… Tous les héros de mes romans inachevés sont morts au champ d’honneur.
Ils ont laissé avec eux des souvenirs d’enfance et d’adolescence heureuse, avec un gout de pain, le coeur affolé par des courses folles près des champs de blé …
Avant de mourir, ravagés, ont ils eu ce brusque remu méninge qui vous fait en quelques secondes parcourir toute une vie ?
Je les ai tous jeté ces romans avec ces enfants de 17 à 30 ans, ces enfants blonds, bruns ou même roux, aux joues remplies de sang qui sont morts pendant la guerre de 14, la grande guerre comme on dit.
Il y en a un qui a été touché par une balle perdue, dans les tranchées, un soir de janvier.
Un autre a péri pulvérisé par un obus, en montant à l’attaque de l’ennemi, du boche, qu’il fallait bouté hors de France … Et puis, tant d’autres, innocents, tremblants de peur lorsque le lieutenant criait: “à l’assaut !” Certains n’étaient arrivés que depuis quelques jours sur le front…

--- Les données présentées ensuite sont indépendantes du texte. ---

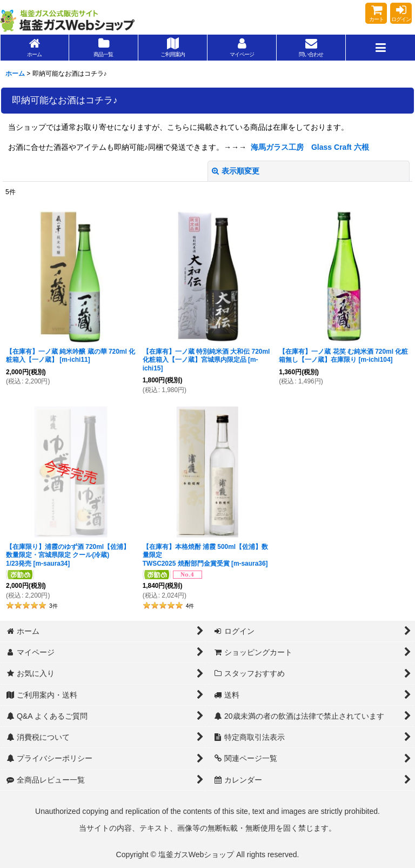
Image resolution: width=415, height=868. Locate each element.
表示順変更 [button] (236, 171)
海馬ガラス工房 (277, 147)
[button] (380, 48)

… Dans le passé, je les avais jetés sur ces pages blanches, ces jeunes gens nommés Edouard Le Calvez, Gustave Kervern ou romain Loiseau. Ils venaient de Bretagne ou d’ailleurs. Edouard était originaire de Concarneau et il avait commencé la pêche très tôt avec son père. A 15 ans, il partait déjà plusieurs jours en mer, sans rentrer. Quand il est parti pour la Somme, il pensait que c’était comme une très longue campagne en mer et que, à coup sur, il rentrerait pas lavé, pas rasé, mais heureux, rempli de ce sentiment du devoir accompli…
… Tous ces héros d’un soir, morts au champ d’honneur … et pour ceux qui sont rentrés, il n’y a pas eu de cellule psychologique d’accompagnement, leur réconfort, parfois ou bien souvent, ils l’ont trouvé dans le tabac, l’alcool et le travail … Tout était à reconstruire.
©Laurent Vasicek
Très bel hommage à ses héros de 14-18, une époque qui n’a pas fini de dévoiler tous ses fantômes…
On n’oublie jamais les héros, encore moins quand ils se couchent sur le papier glacé qui devient par leur âme accostée un papier du cœur chaud comme les rayons d’un soleil d’été. Merci pour votre partage.